Has anyone run FreeBSD-10.2 on similar hardware?  Is the mrsas(4) driver stable enough?  Are we better off using hardware raid 5/6?

I'm limited to using the given hardware but before I venture down the route of FreeBSD, I just wanted to check if this should be a stable setup?

Thanks

Russell


----------



## SirDice (Feb 2, 2016)

Can't comment on this particular controller but the mrsas(4) driver has been working just fine for a couple of LSI MegaRAID cards.


----------



## tfba (Feb 2, 2016)

Thanks for the info.

In case anyone has a Perc H730 with FreeBSD, it's http://serverfault.com/a/735748 that has me concerned as to whether it is a viable solution or if I should consider ZFS on hardware RAID (I really want to use ZFS in some form for the easy fs management and snapshot features).


----------



## SirDice (Feb 2, 2016)

ZFS on hardware RAID is a bad idea. Use one or the other, not both.


----------



## Terry_Kennedy (Feb 3, 2016)

tfba said:


> In case anyone has a Perc H730 with FreeBSD, it's http://serverfault.com/a/735748 that has me concerned as to whether it is a viable solution or if I should consider ZFS on hardware RAID (I really want to use ZFS in some form for the easy FS management and snapshot features).

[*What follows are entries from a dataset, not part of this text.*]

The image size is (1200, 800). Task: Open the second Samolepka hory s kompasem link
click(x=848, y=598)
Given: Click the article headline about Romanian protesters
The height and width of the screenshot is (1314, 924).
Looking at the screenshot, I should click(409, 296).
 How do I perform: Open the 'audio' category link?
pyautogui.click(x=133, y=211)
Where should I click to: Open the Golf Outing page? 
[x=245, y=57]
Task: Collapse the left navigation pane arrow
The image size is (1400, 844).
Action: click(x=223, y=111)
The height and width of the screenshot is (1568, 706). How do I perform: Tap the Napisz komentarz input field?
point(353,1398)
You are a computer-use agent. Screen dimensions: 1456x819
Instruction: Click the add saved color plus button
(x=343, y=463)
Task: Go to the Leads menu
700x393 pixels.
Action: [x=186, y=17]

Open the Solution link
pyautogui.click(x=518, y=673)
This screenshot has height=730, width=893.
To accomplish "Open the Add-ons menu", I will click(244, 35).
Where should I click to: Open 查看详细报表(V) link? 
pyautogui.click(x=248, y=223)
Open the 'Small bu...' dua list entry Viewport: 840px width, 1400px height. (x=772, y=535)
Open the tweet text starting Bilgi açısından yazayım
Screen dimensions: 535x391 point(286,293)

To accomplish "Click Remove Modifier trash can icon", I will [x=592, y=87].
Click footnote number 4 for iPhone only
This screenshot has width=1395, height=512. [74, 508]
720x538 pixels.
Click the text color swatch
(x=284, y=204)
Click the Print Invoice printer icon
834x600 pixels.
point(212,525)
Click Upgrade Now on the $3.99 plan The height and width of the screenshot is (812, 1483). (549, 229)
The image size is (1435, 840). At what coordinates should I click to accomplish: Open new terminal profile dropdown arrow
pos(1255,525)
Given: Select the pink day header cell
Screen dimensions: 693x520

The information in the serverfault link isn't entirely accurate in two respects:

1) Setting mfip_load="yes" in /boot/loader.conf will expose a pass(4) device for each physical drive which works perfectly with sysutils/smartmontools.

2) Setting hw.mfi.allow_cam_disk_passthrough=1 will cause a da(4) device to appear for every physical disk, *regardless* of whether the controller thinks the disk is part of a volume or not. Obviously this should only be done with drives not allocated to any volume on the controller and there should be no references to any mfi(4) drives by their mfid0, etc. names.


----------



## tfba (Feb 3, 2016)

Hi Terry, thanks for your reply.  I successfully set up the server last night, by setting the controller in to non-raid mode and setting the hw.mfi.mrsas_enable=1 at install and in loader.conf.  This exposed all drives as da0 - da3.

The hardware notes https://www.freebsd.org/releases/10.2R/hardware.html state that the Perc H730 is supported by the mrsas(4) driver but you're method is to use the mfi(4) driver.

What differences would I see with your setup vs the setup I have?  Does it actually matter if I'm not planning on using the RAID functionality of the controller?


----------



## Terry_Kennedy (Feb 3, 2016)

tfba said:


> What differences would I see with your setup vs the setup I have?  Does it actually matter if I'm not planning on using the RAID functionality of the controller?


A lot depends on the model (the real LSI model, not the Dell one) of controller. Apparently some controllers work only with mfi(4), some work only with mrsas(4), and some work with either (though possibly with problems on one or the other).

As long as your method lets you collect the SMART data from each drive, it sounds like you're good to go.


----------



## tfba (Feb 4, 2016)

Thanks for the hints.  I've installed sysutils/smartmontools unfortunately, I seem to be hit by the issue mentioned in the server fault link I posted (http://serverfault.com/a/735748) where the device drops out if I try and run

`smartctl -a /dev/da0`

After it receives some info from the device.  This starts to make me nervous about the stability of the mrsas(4) driver.  Rebooting makes the device appear again and ZFS successfully resilvers correctly so no dataloss but not encouraging non the less.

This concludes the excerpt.